◆ Recorded data ◆
————————

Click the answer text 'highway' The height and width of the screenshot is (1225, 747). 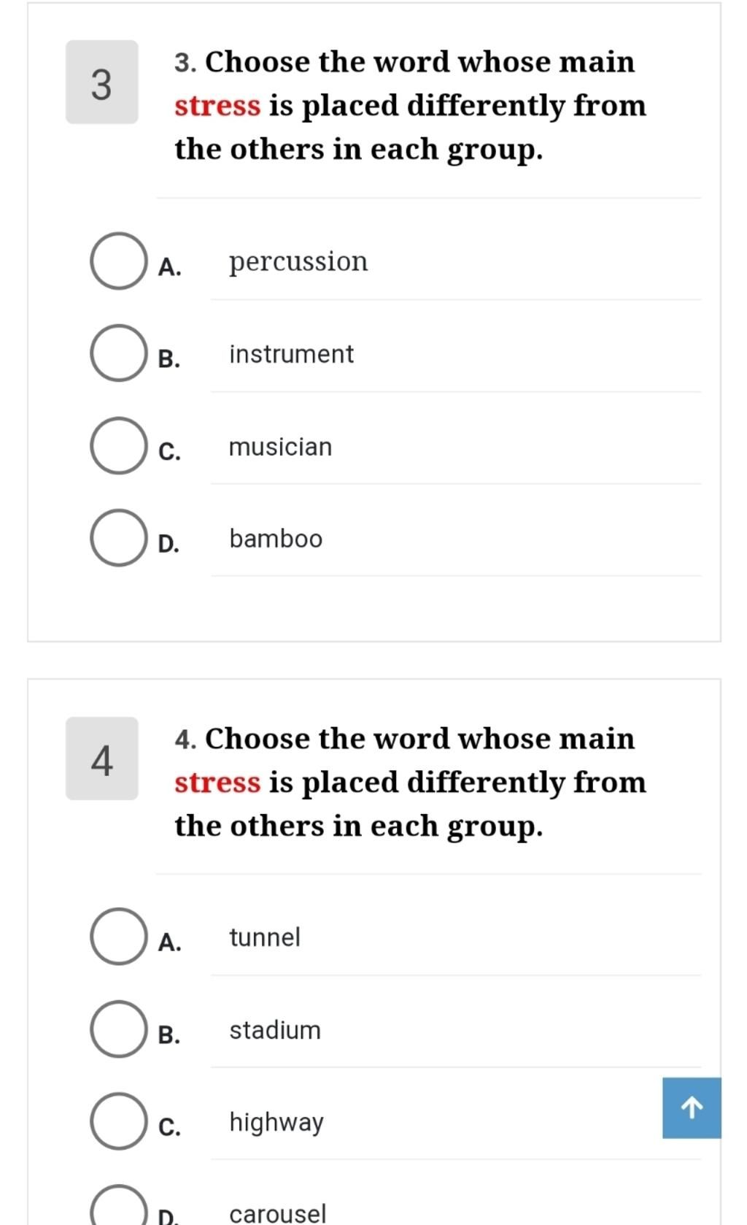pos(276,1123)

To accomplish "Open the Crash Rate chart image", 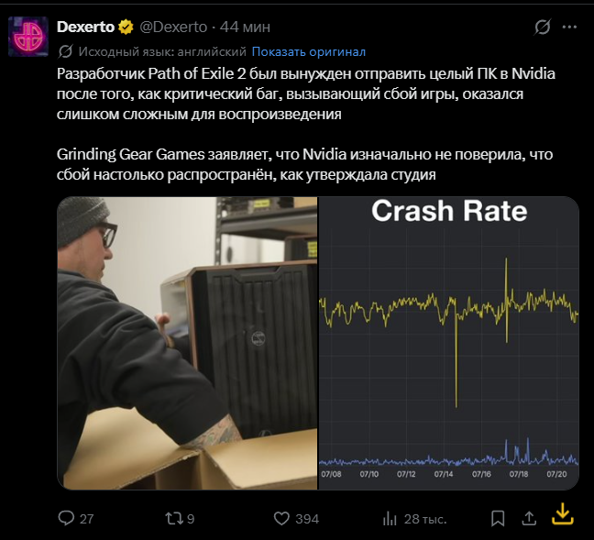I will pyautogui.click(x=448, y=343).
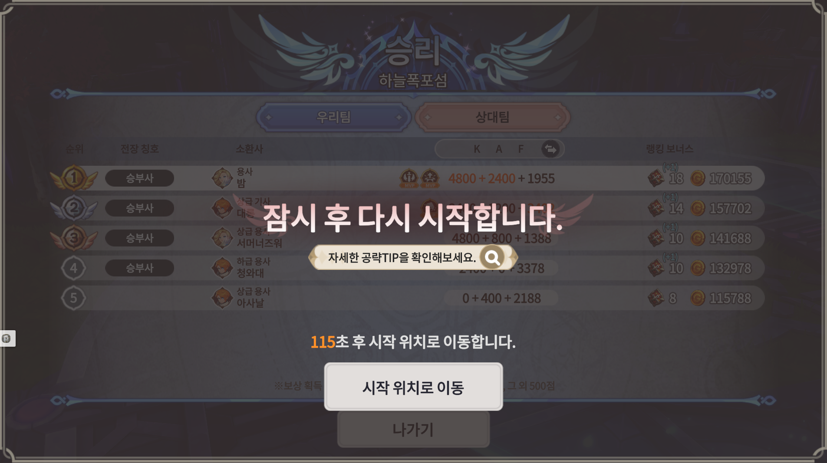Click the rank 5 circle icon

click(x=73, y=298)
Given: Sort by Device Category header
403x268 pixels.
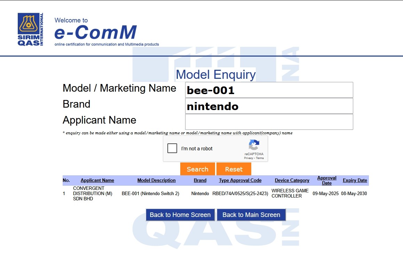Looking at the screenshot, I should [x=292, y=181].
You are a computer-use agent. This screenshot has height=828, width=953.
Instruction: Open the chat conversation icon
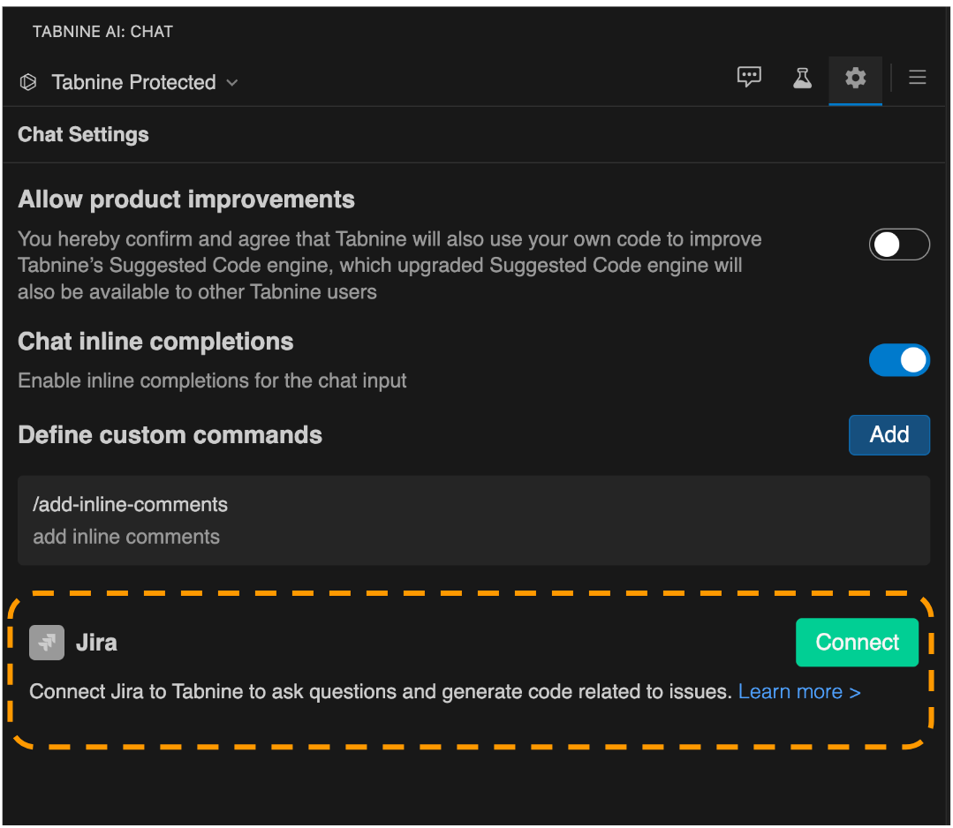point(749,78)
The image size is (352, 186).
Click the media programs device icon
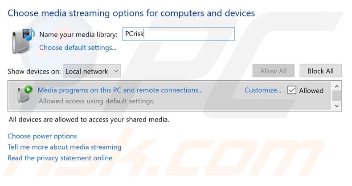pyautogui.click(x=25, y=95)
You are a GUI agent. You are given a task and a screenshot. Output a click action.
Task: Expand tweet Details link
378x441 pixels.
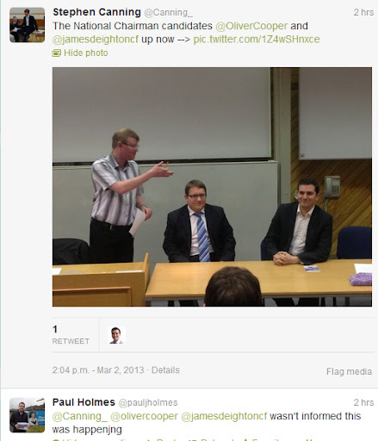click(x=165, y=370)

————————

◆ THE TASK ◆
Please state how many lines in the entries above include the string "agent", and write only that number.

◆ RESULT OF THIS EXERCISE ◆
2